> _Obiettivo dell'esercizio_: Ricopia alla lettera le righe delle voci che vanno da quella contenente "The width and" fino a quella contenente "click(25, 27)", entrambe incluse.

[Voci di dati]
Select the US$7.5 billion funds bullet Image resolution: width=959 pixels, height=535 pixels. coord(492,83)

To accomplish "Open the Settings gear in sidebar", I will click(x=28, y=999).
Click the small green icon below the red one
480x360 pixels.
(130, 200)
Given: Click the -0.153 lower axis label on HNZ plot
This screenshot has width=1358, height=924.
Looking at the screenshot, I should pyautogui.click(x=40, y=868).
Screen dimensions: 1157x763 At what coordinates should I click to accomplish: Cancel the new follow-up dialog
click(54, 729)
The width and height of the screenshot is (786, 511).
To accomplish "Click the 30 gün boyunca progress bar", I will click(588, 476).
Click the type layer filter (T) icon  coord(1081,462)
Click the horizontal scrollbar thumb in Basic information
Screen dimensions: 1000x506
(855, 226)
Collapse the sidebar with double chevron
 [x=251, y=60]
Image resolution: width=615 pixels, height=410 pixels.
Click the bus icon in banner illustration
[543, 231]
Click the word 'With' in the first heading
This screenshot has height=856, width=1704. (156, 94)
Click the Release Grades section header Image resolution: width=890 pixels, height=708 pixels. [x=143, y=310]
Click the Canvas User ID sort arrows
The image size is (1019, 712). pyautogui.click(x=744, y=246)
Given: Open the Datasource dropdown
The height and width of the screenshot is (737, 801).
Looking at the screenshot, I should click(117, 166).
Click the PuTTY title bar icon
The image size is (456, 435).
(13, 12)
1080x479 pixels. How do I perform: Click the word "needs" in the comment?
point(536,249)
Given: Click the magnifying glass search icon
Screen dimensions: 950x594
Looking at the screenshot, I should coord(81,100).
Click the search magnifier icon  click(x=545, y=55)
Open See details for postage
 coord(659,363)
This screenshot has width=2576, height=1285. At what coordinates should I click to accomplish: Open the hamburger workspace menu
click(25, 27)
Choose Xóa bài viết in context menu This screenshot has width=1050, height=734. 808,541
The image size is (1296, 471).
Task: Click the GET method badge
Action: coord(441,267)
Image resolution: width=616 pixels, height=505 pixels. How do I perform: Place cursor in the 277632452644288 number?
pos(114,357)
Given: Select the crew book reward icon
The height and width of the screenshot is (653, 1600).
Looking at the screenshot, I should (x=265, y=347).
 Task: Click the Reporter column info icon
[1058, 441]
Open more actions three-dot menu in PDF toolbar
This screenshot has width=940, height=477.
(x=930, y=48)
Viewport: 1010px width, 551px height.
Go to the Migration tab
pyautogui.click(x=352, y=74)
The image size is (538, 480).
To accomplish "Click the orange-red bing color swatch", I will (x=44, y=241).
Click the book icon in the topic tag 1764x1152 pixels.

> _Risultato dell'esercizio_:
The width and height of the screenshot is (786, 511).
To accomplish "Click the 30 gün boyunca progress bar", I will click(588, 476).
Click the type layer filter (T) icon  coord(1081,462)
Click the horizontal scrollbar thumb in Basic information
Screen dimensions: 1000x506
(855, 226)
Collapse the sidebar with double chevron
 [x=251, y=60]
Image resolution: width=615 pixels, height=410 pixels.
Click the bus icon in banner illustration
[543, 231]
Click the word 'With' in the first heading
This screenshot has height=856, width=1704. (156, 94)
Click the Release Grades section header Image resolution: width=890 pixels, height=708 pixels. [x=143, y=310]
Click the Canvas User ID sort arrows
The image size is (1019, 712). pyautogui.click(x=744, y=246)
Given: Open the Datasource dropdown
The height and width of the screenshot is (737, 801).
Looking at the screenshot, I should click(117, 166).
Click the PuTTY title bar icon
The image size is (456, 435).
(13, 12)
1080x479 pixels. How do I perform: Click the word "needs" in the comment?
point(536,249)
Given: Click the magnifying glass search icon
Screen dimensions: 950x594
Looking at the screenshot, I should coord(81,100).
Click the search magnifier icon  click(x=545, y=55)
Open See details for postage
 coord(659,363)
This screenshot has width=2576, height=1285. At what coordinates should I click to accomplish: Open the hamburger workspace menu
click(25, 27)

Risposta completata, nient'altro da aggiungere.